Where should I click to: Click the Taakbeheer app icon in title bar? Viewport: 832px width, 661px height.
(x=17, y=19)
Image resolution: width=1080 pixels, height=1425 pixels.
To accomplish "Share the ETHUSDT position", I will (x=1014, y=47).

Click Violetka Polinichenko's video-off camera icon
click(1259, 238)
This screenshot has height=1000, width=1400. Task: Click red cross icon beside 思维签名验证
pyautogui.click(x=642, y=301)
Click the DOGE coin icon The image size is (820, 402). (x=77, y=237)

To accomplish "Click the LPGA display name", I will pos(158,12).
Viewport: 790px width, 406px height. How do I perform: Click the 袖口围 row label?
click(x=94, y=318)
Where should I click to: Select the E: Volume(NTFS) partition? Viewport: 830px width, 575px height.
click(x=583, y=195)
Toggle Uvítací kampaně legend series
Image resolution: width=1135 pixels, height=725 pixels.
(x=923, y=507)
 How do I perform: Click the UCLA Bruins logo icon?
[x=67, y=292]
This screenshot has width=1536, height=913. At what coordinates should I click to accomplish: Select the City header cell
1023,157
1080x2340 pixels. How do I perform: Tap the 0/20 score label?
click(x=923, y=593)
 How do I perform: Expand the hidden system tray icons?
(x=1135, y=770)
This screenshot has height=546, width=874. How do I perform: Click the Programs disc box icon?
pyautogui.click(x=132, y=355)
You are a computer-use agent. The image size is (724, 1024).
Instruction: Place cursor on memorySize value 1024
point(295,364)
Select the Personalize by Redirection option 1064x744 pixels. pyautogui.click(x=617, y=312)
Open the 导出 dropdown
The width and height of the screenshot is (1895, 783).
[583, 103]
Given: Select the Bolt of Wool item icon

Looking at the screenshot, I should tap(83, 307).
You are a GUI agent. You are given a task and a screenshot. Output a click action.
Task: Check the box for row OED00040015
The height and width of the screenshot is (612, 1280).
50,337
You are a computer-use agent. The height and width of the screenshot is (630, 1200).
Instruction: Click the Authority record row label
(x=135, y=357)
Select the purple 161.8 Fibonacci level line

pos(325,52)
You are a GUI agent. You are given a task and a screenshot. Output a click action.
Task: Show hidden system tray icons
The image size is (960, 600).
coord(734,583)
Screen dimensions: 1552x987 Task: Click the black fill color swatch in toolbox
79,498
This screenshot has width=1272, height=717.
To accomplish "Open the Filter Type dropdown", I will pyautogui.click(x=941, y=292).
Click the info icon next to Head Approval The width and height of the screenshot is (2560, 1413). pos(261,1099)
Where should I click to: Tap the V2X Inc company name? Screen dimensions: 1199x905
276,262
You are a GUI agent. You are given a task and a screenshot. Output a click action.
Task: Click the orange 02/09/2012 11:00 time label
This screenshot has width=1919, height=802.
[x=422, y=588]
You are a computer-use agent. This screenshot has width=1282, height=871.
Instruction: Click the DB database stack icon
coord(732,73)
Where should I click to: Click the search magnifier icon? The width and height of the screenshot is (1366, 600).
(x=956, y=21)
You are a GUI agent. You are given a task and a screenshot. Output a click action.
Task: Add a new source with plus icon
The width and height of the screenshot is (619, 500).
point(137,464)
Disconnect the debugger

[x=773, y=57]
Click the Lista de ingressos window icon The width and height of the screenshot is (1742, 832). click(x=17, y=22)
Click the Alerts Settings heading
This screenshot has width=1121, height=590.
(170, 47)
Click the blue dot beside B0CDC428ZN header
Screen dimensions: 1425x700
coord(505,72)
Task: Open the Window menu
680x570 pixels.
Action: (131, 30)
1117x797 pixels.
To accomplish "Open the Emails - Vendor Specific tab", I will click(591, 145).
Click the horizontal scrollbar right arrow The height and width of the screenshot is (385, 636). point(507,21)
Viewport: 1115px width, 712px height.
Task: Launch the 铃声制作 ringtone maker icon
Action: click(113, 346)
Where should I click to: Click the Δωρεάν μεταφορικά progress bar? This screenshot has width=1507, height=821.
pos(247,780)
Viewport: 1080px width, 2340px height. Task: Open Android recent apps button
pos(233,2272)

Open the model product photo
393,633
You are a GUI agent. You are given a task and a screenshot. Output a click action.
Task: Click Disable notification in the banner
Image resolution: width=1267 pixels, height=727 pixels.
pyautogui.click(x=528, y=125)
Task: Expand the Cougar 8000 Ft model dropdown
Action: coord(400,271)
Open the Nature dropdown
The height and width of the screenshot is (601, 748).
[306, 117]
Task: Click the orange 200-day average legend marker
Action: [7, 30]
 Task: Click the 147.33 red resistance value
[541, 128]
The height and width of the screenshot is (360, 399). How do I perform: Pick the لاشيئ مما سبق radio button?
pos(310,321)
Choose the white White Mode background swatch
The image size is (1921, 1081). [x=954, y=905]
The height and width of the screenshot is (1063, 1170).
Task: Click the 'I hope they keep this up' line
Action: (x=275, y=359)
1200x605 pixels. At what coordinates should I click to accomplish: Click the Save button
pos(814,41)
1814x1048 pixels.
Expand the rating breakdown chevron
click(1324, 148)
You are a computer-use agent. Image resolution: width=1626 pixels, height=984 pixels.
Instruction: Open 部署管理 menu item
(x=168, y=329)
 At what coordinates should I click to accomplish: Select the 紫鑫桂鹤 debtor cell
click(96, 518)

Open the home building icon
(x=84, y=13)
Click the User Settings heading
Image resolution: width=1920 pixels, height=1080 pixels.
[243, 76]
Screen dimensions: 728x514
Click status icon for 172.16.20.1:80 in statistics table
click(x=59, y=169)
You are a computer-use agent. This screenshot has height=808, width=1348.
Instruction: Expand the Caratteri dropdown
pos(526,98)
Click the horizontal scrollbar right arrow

## What to work on
Once you have read the records above, write them out again exactly.

## Exercise solution
Where should I click to: Click the Taakbeheer app icon in title bar? Viewport: 832px width, 661px height.
(x=17, y=19)
Image resolution: width=1080 pixels, height=1425 pixels.
To accomplish "Share the ETHUSDT position", I will (x=1014, y=47).

Click Violetka Polinichenko's video-off camera icon
click(1259, 238)
This screenshot has height=1000, width=1400. Task: Click red cross icon beside 思维签名验证
pyautogui.click(x=642, y=301)
Click the DOGE coin icon The image size is (820, 402). (x=77, y=237)

To accomplish "Click the LPGA display name", I will pos(158,12).
Viewport: 790px width, 406px height. How do I perform: Click the 袖口围 row label?
click(x=94, y=318)
Where should I click to: Select the E: Volume(NTFS) partition? Viewport: 830px width, 575px height.
click(x=583, y=195)
Toggle Uvítací kampaně legend series
Image resolution: width=1135 pixels, height=725 pixels.
(x=923, y=507)
 How do I perform: Click the UCLA Bruins logo icon?
[x=67, y=292]
This screenshot has width=1536, height=913. At what coordinates should I click to accomplish: Select the City header cell
1023,157
1080x2340 pixels. How do I perform: Tap the 0/20 score label?
click(x=923, y=593)
 How do I perform: Expand the hidden system tray icons?
(x=1135, y=770)
This screenshot has height=546, width=874. How do I perform: Click the Programs disc box icon?
pyautogui.click(x=132, y=355)
You are a computer-use agent. The image size is (724, 1024).
Instruction: Place cursor on memorySize value 1024
point(295,364)
Select the Personalize by Redirection option 1064x744 pixels. pyautogui.click(x=617, y=312)
Open the 导出 dropdown
The width and height of the screenshot is (1895, 783).
[583, 103]
Given: Select the Bolt of Wool item icon

Looking at the screenshot, I should tap(83, 307).
You are a GUI agent. You are given a task and a screenshot. Output a click action.
Task: Check the box for row OED00040015
The height and width of the screenshot is (612, 1280).
50,337
You are a computer-use agent. The height and width of the screenshot is (630, 1200).
Instruction: Click the Authority record row label
(x=135, y=357)
Select the purple 161.8 Fibonacci level line

pos(325,52)
You are a GUI agent. You are given a task and a screenshot. Output a click action.
Task: Show hidden system tray icons
The image size is (960, 600).
coord(734,583)
Screen dimensions: 1552x987 Task: Click the black fill color swatch in toolbox
79,498
This screenshot has width=1272, height=717.
To accomplish "Open the Filter Type dropdown", I will pyautogui.click(x=941, y=292).
Click the info icon next to Head Approval The width and height of the screenshot is (2560, 1413). pos(261,1099)
Where should I click to: Tap the V2X Inc company name? Screen dimensions: 1199x905
276,262
You are a GUI agent. You are given a task and a screenshot. Output a click action.
Task: Click the orange 02/09/2012 11:00 time label
This screenshot has width=1919, height=802.
[x=422, y=588]
You are a computer-use agent. This screenshot has width=1282, height=871.
Instruction: Click the DB database stack icon
coord(732,73)
Where should I click to: Click the search magnifier icon? The width and height of the screenshot is (1366, 600).
(x=956, y=21)
You are a GUI agent. You are given a task and a screenshot. Output a click action.
Task: Add a new source with plus icon
The width and height of the screenshot is (619, 500).
point(137,464)
Disconnect the debugger

[x=773, y=57]
Click the Lista de ingressos window icon The width and height of the screenshot is (1742, 832). click(x=17, y=22)
Click the Alerts Settings heading
This screenshot has width=1121, height=590.
(170, 47)
Click the blue dot beside B0CDC428ZN header
Screen dimensions: 1425x700
coord(505,72)
Task: Open the Window menu
680x570 pixels.
Action: (131, 30)
1117x797 pixels.
To accomplish "Open the Emails - Vendor Specific tab", I will click(591, 145).
Click the horizontal scrollbar right arrow The height and width of the screenshot is (385, 636). point(507,21)
Viewport: 1115px width, 712px height.
Task: Launch the 铃声制作 ringtone maker icon
Action: click(113, 346)
Where should I click to: Click the Δωρεάν μεταφορικά progress bar? This screenshot has width=1507, height=821.
pos(247,780)
Viewport: 1080px width, 2340px height. Task: Open Android recent apps button
pos(233,2272)

Open the model product photo
393,633
You are a GUI agent. You are given a task and a screenshot. Output a click action.
Task: Click Disable notification in the banner
Image resolution: width=1267 pixels, height=727 pixels.
pyautogui.click(x=528, y=125)
Task: Expand the Cougar 8000 Ft model dropdown
Action: coord(400,271)
Open the Nature dropdown
The height and width of the screenshot is (601, 748).
[306, 117]
Task: Click the orange 200-day average legend marker
Action: [7, 30]
 Task: Click the 147.33 red resistance value
[541, 128]
The height and width of the screenshot is (360, 399). How do I perform: Pick the لاشيئ مما سبق radio button?
pos(310,321)
Choose the white White Mode background swatch
The image size is (1921, 1081). [x=954, y=905]
The height and width of the screenshot is (1063, 1170).
Task: Click the 'I hope they keep this up' line
Action: (x=275, y=359)
1200x605 pixels. At what coordinates should I click to accomplish: Click the Save button
pos(814,41)
1814x1048 pixels.
Expand the rating breakdown chevron
click(1324, 148)
You are a computer-use agent. Image resolution: width=1626 pixels, height=984 pixels.
Instruction: Open 部署管理 menu item
(x=168, y=329)
 At what coordinates should I click to accomplish: Select the 紫鑫桂鹤 debtor cell
click(96, 518)

Open the home building icon
(x=84, y=13)
Click the User Settings heading
Image resolution: width=1920 pixels, height=1080 pixels.
[243, 76]
Screen dimensions: 728x514
Click status icon for 172.16.20.1:80 in statistics table
click(x=59, y=169)
You are a computer-use agent. This screenshot has height=808, width=1348.
Instruction: Expand the Caratteri dropdown
pos(526,98)
Click the horizontal scrollbar right arrow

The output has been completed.